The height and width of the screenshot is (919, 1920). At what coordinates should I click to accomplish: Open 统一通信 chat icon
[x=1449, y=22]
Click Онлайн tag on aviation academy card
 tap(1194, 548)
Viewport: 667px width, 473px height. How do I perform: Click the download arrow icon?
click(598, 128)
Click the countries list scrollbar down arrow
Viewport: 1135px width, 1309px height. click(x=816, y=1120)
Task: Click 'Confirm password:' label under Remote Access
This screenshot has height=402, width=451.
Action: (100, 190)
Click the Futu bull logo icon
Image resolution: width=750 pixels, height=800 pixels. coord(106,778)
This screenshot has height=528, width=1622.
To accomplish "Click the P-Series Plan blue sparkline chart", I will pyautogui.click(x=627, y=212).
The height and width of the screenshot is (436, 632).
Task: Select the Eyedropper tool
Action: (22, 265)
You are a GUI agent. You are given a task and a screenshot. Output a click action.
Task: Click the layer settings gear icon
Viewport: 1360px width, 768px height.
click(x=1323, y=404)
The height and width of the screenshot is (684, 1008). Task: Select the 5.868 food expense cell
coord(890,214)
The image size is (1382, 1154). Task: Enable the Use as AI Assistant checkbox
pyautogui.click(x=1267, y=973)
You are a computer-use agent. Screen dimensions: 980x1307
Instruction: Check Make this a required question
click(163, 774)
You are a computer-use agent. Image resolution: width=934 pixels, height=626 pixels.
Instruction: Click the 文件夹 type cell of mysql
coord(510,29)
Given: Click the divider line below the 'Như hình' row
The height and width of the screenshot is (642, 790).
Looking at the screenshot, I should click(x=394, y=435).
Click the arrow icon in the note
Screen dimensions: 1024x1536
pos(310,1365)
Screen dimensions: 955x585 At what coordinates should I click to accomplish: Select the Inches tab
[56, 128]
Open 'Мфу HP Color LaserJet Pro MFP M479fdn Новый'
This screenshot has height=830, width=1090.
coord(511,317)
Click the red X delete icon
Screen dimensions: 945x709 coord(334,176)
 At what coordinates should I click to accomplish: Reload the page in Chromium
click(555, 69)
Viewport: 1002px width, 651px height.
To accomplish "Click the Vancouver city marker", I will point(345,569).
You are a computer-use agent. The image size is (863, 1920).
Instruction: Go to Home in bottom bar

#### TASK ITEM:
Retype every entry without changing anything.

#### TASK OUTPUT:
The height and width of the screenshot is (919, 1920). At what coordinates should I click to accomplish: Open 统一通信 chat icon
[x=1449, y=22]
Click Онлайн tag on aviation academy card
 tap(1194, 548)
Viewport: 667px width, 473px height. How do I perform: Click the download arrow icon?
click(598, 128)
Click the countries list scrollbar down arrow
Viewport: 1135px width, 1309px height. click(x=816, y=1120)
Task: Click 'Confirm password:' label under Remote Access
This screenshot has height=402, width=451.
Action: (100, 190)
Click the Futu bull logo icon
Image resolution: width=750 pixels, height=800 pixels. coord(106,778)
This screenshot has height=528, width=1622.
To accomplish "Click the P-Series Plan blue sparkline chart", I will pyautogui.click(x=627, y=212).
The height and width of the screenshot is (436, 632).
Task: Select the Eyedropper tool
Action: (22, 265)
You are a GUI agent. You are given a task and a screenshot. Output a click action.
Task: Click the layer settings gear icon
Viewport: 1360px width, 768px height.
click(x=1323, y=404)
The height and width of the screenshot is (684, 1008). Task: Select the 5.868 food expense cell
coord(890,214)
The image size is (1382, 1154). Task: Enable the Use as AI Assistant checkbox
pyautogui.click(x=1267, y=973)
You are a computer-use agent. Screen dimensions: 980x1307
Instruction: Check Make this a required question
click(163, 774)
You are a computer-use agent. Image resolution: width=934 pixels, height=626 pixels.
Instruction: Click the 文件夹 type cell of mysql
coord(510,29)
Given: Click the divider line below the 'Như hình' row
The height and width of the screenshot is (642, 790).
Looking at the screenshot, I should click(x=394, y=435).
Click the arrow icon in the note
Screen dimensions: 1024x1536
pos(310,1365)
Screen dimensions: 955x585 At what coordinates should I click to accomplish: Select the Inches tab
[56, 128]
Open 'Мфу HP Color LaserJet Pro MFP M479fdn Новый'
This screenshot has height=830, width=1090.
coord(511,317)
Click the red X delete icon
Screen dimensions: 945x709 coord(334,176)
 At what coordinates should I click to accomplish: Reload the page in Chromium
click(555, 69)
Viewport: 1002px width, 651px height.
To accomplish "Click the Vancouver city marker", I will point(345,569).
You are a computer-use agent. The image size is (863, 1920).
Instruction: Go to Home in bottom bar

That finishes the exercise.